Le mécanisme européen de protection civile fonctionne très simplement : il existe, à Bruxelles, un centre de coordination de la réaction d'urgence – Emergency Response Coordination Centre (ERCC) –, organe correspondant à notre COGIC. En cas de crise, nous pouvons contacter ce centre, pour indiquer par exemple que nous aurions besoin de cinquante grues ou de dix mille tenues radiologiques dans un délai donné. Aussitôt, tous les centres de commandement des différents pays sont avisés par mail et apportent leur réponse. S'ensuit un acheminement des matériels demandés entre les pays, avec prise en charge financière par l'Union européenne, pour tout ou partie. Nous déclarons dans ce cadre des modules d'intervention, correspondant à des capacités opérationnelles susceptibles d'être mises à disposition des autres pays européens. La France se situe d'ailleurs en tête dans ce domaine, avec 21 modules déclarés, le pays suivant dans la liste en déclarant neuf. Au niveau de l'Europe, 54 modules au total sont déclarés par l'ensemble des États membres. Pour autant, je pense que, sur ce domaine du risque nucléaire et chimique, l'Europe doit se doter d'une capacité supérieure, améliorée. Nous y travaillons. Cette proposition est d'ailleurs incluse dans la modification du mécanisme, qui pourrait être adoptée à la fin de l'année.
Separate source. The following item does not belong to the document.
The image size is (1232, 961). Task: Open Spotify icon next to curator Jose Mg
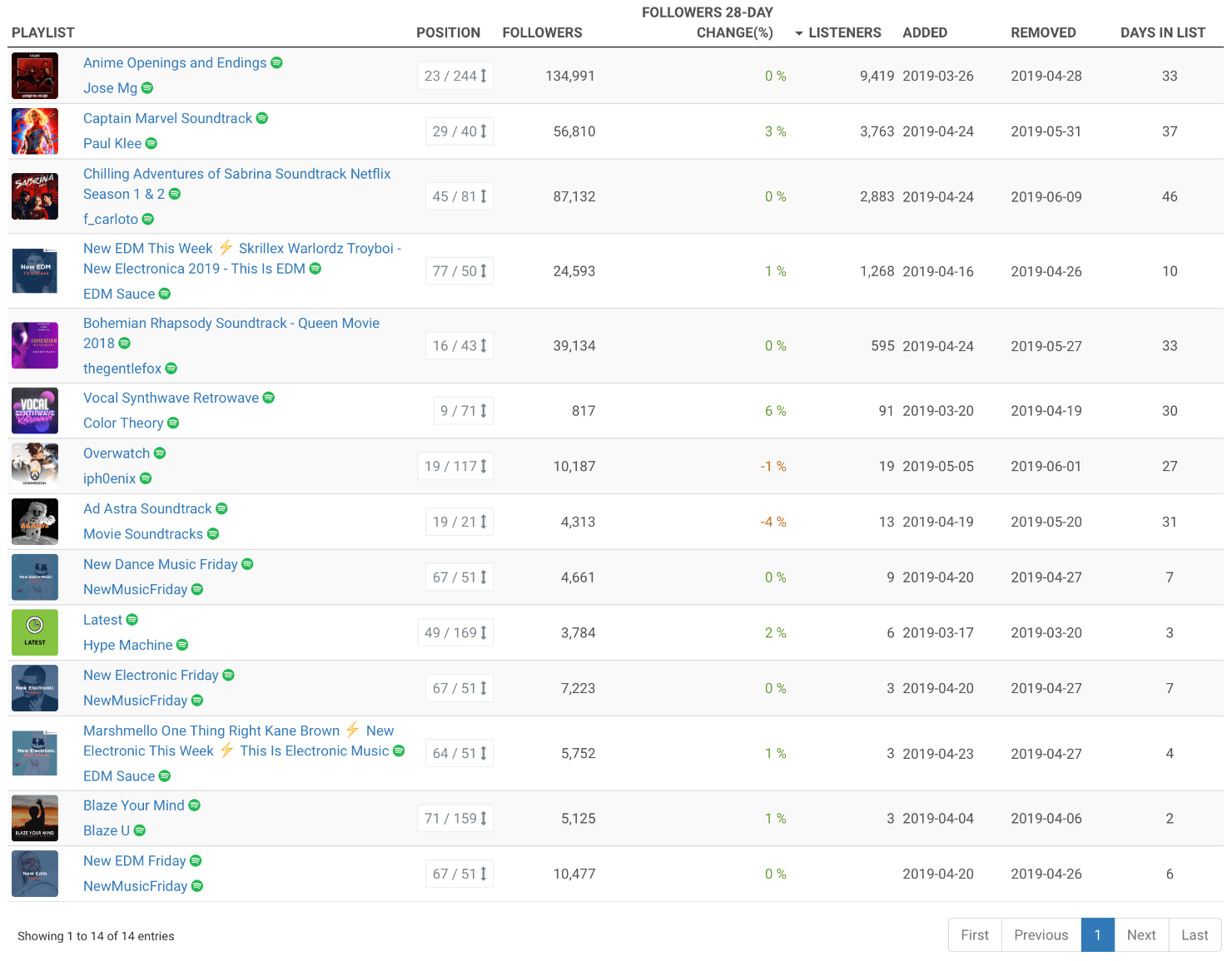coord(147,88)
Il ne s'agit donc pas de science-fiction, mais bien d'une possibilité certainement bientôt effective.
La résilience des territoires est une question complexe, qu'il s'agisse de la zone évacuée elle-même ou de la zone périphérique proche, qui bien que n'étant pas concernée directement par une évacuation ou une contamination, subit néanmoins des conséquences économiques et humaines d'un accident. En février 2016 par exemple, à Flamanville, une information fausse avait circulé lorsqu'un incendie sans aucune gravité s'était déclaré dans un alternateur, dégageant beaucoup de fumée. Une photographie prise par un acteur de la centrale était sortie et, dix minutes après, était diffusée partout dans le monde, accompagnée de l'information selon laquelle la centrale de Flamanville avait explosé. J'ai dû lutter pendant dix heures sur la totalité des médias internationaux pour expliquer qu'il s'agissait d'un banal accident industriel, certes situé dans un site nucléaire, mais sans aucune incidence de ce type. J'avais même reçu un appel d'un média japonais qui était prêt à publier un article internet incitant à ne plus acheter de yaourts normands. Fort heureusement, ils avaient eu le réflexe de m'appeler avant la publication, ce qui m'a permis de leur expliquer la situation, si bien que l'article n'est finalement pas sorti. La résilience des territoires est ainsi à lire à l'aune des explications données. Ceci renvoie au sujet précédemment évoqué de la communication vers les populations, mais va largement au-delà.